Narrowband UVB light therapy may be more effective than broadband UVB therapy and has replaced broadband therapy in many settings. It is typically directed two or three times per week until the condition of the skin improves, and then rarely for supportive maintenance. However, narrow-band UV-B phototherapy can cause more severe and prolonged burns.
Psoralen plus ultraviolet A (PUVA).
This treatment of psoriasis involves taking photosensitive drugs (psoralen) before exposure to UVA light. UVA light penetrates the skin deeper than UVB light, and psoralen makes the skin more susceptible to UVA.
This more aggressive psoriasis treatment permanently improves the skin’s condition and is often used in more severe disease cases. There are some known short-term side effects listed below:
Long-term side effects include dry and wrinkled skin, freckles, increased sensitivity to the sun, and an increased risk of skin cancer, including melanoma.
Intense UVB light is only aimed at the affected skin for this light therapy. Excimer laser therapy requires fewer sessions than traditional phototherapy because it uses stronger UVB light. The most common side effects are redness and blistering.
Oral or injected medications for the treatment of psoriasis
If you are suffering from moderate to severe forms of psoriasis or if other treatments for psoriasis have not worked, your doctor may prescribe either oral or injectable (systemic) medications. Due to the potential for serious side effects, some of these medications are only used briefly and may be used alternately with other treatments for psoriasis.
If a few small, persistent psoriasis patches appear on your skin, your dermatologist may suggest injecting triamcinolone directly into the lesions.
Acitretin, soriatane, and other retinoids are prescribed to treat psoriasis to reduce skin cell production. Side effects can include dry skin and muscle pain. These medicines are not recommended when pregnant or breastfeeding or if you intend to become pregnant.
Usually given weekly as a single oral dose, methotrexate, and Trexall decreases skin cell production and suppresses inflammation. It is less effective than adalimumab (Humira) and infliximab (Remicade). This can cause an upset stomach, loss of appetite, and fatigue. People who take methotrexate long-term need continuous tests to monitor their blood counts and liver function. The use of Methotrexate represents the more aggressive strategy of treatment for psoriasis.

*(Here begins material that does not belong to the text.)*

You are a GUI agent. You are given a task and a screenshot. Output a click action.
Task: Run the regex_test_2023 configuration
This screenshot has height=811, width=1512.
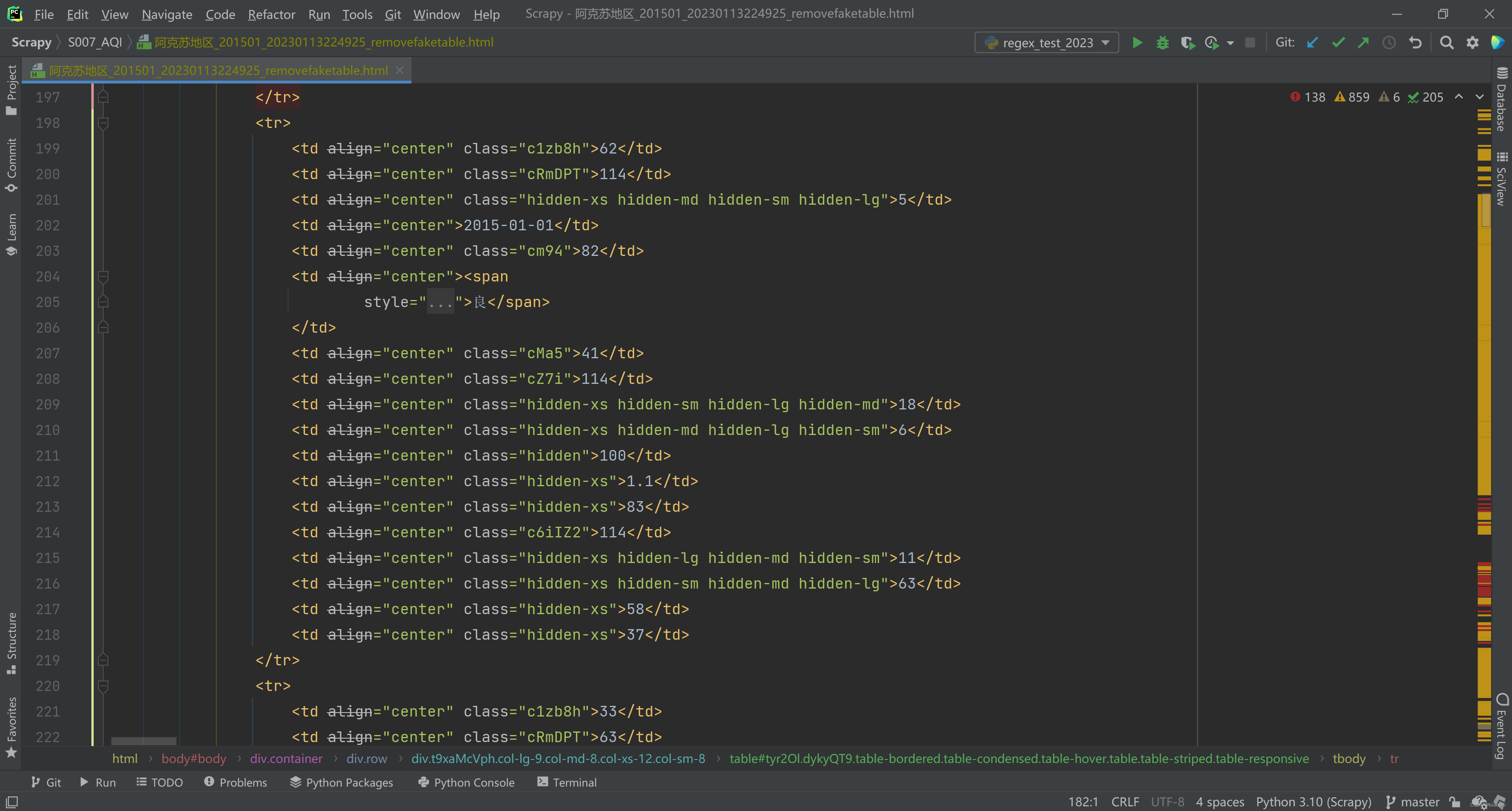[x=1137, y=42]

Both men and women should stop taking methotrexate at least three months before trying to conceive. This medication is not recommended when you are breastfeeding.
In cases of severe psoriasis, taken orally, Cyclosporine suppresses the immune system. It is similar to methotrexate’s effectiveness but cannot be used continuously for over a year. Like other immunosuppressive medicines, cyclosporine increases the risk of infection and other health problems, including cancer. People taking cyclosporine to treat psoriasis need monitoring of continuous blood pressure and kidney function. These medications are not recommended during pregnancy, breastfeeding, or if you plan to get pregnant.

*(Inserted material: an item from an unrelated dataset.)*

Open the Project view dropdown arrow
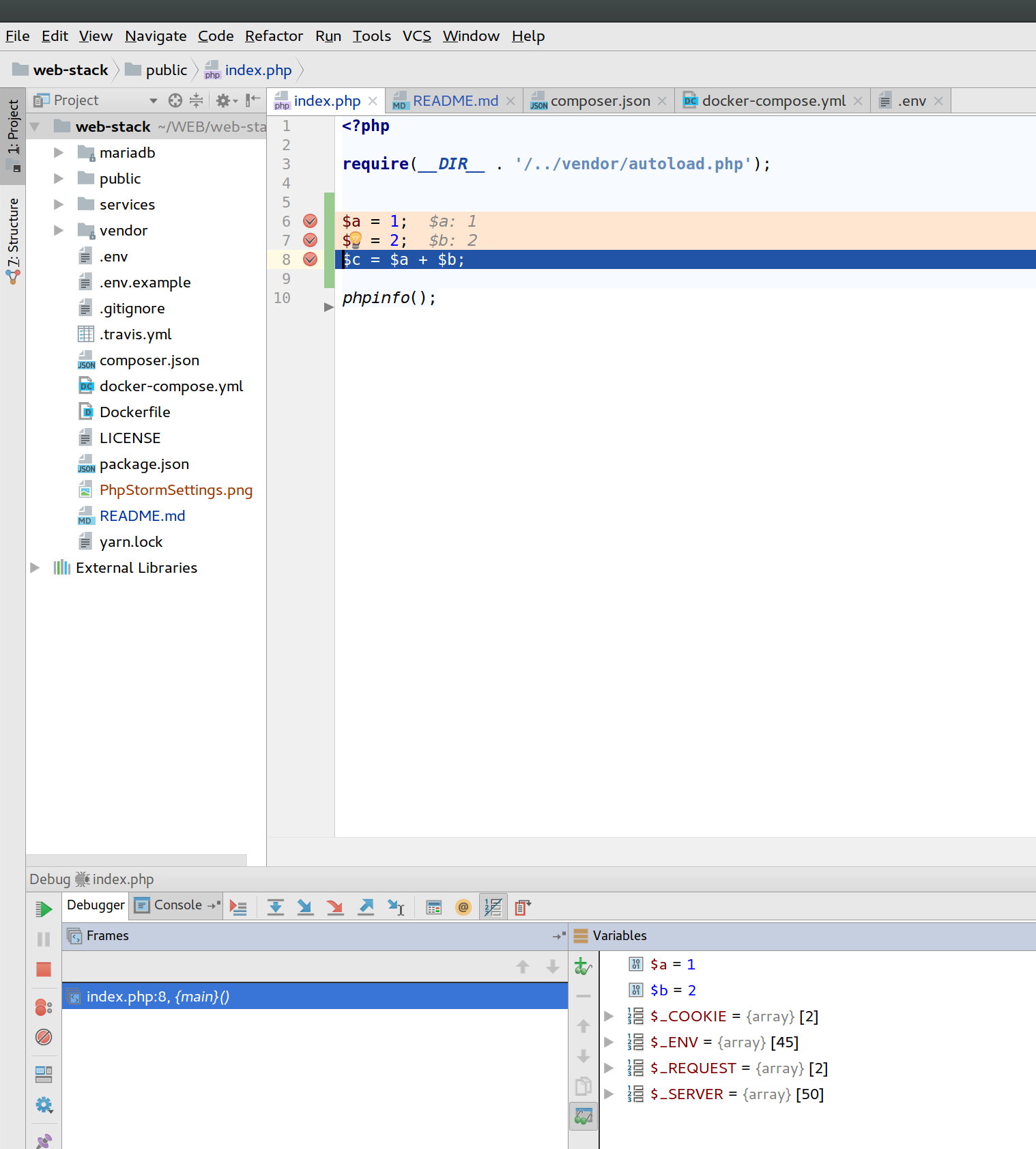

These drugs, used for psoriasis treatment, usually given by injection, alter the immune system in ways that disrupt the cycle of illness and improve symptoms and signs of illness over several weeks. Some drugs are approved for treating moderate to severe psoriasis in people who have not responded to first-line therapy. Treatment options are expanding rapidly. Examples include Etanercept (Enbrel), Infliximab (Remicade), Adalimumab (Humira), Ustekinumab (Stelara), Secukinumab (Cosentix), and Ixekizumab (Talz). These drugs are expensive and may or may not be covered by health plans.

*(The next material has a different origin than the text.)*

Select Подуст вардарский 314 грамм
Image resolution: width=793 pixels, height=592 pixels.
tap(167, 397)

Biologics for treating psoriasis should be used cautiously because they can suppress your immune system in ways that increase your risk of serious infections. In particular, people taking these drugs must be tested for tuberculosis.
What is psoriasis
Psoriasis is a chronic illness. It is non-contagious and doesn’t transfer from one individual to another. At the core of the disease, we find an autoimmune disorder that disturbs the skin, nails, and joints. It usually results in red or pink, but sometimes even white crusty spots that are seen on the skin, especially on the knees and elbows. These flaking and sometimes peeling blotches are triggered by psoriasis. We call them “psoriatic plaques,” which appear due to a particular psoriatic form of inflammation that causes extreme, unnecessary, and unproportioned skin creation. The derma of the impacted areas swiftly accrues and becomes silvery-white. Plaques often take place on the skin of the elbows and knees. In many cases, however, we can observe the patches in other areas of the body, including the skin of the head and genitals. Psoriasis is a persistent skin inflammation, the foundations of which are quite uncertain. This medical disorder neither results from viruses or bacteria nor is caused by any other internal or dermatological ailments. Psoriasis may impact either men or women and can strike individuals at any time of life.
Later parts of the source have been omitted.